- **Work to be completed**:
Find the line that contains "This screenshot has width=1351, height=553." in the entries below. Write out that line and all that follow it, unchanged and alone.

- **Entries shown**:
┄┄┄┄┄┄┄┄┄┄┄┄┄┄┄┄┄┄┄┄

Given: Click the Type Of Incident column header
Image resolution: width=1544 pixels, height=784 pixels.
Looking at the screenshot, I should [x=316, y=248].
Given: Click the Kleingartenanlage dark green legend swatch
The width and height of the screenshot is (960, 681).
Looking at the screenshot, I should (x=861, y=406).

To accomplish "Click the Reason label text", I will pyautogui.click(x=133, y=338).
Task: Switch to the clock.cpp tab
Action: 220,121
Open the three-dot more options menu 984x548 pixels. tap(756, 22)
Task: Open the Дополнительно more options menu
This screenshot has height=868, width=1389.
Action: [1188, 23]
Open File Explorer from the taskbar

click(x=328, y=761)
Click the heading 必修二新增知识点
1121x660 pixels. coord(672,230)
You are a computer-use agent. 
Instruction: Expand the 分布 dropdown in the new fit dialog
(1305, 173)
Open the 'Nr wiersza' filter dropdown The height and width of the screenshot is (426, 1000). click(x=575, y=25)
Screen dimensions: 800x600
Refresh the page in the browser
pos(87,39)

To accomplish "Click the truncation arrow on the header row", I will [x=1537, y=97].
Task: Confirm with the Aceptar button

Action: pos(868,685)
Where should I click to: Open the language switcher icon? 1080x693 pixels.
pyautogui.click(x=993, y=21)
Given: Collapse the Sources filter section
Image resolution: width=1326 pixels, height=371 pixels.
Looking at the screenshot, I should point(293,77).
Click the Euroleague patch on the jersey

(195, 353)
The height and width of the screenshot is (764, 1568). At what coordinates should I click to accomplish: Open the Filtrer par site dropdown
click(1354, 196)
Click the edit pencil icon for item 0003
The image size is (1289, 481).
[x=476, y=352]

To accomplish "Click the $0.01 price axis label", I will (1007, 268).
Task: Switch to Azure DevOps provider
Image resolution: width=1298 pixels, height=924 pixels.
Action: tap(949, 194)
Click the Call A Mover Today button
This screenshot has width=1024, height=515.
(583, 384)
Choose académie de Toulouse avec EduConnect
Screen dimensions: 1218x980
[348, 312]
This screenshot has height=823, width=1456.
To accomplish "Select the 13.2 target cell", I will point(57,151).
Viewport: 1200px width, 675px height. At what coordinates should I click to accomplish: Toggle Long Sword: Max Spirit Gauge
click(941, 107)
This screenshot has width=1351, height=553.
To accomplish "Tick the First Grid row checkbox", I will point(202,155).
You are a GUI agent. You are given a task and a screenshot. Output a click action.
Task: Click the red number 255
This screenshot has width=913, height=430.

┄┄┄┄┄┄┄┄┄┄┄┄┄┄┄┄┄┄┄┄

- **Exercise solution**:
This screenshot has width=1351, height=553.
To accomplish "Tick the First Grid row checkbox", I will point(202,155).
You are a GUI agent. You are given a task and a screenshot. Output a click action.
Task: Click the red number 255
This screenshot has width=913, height=430.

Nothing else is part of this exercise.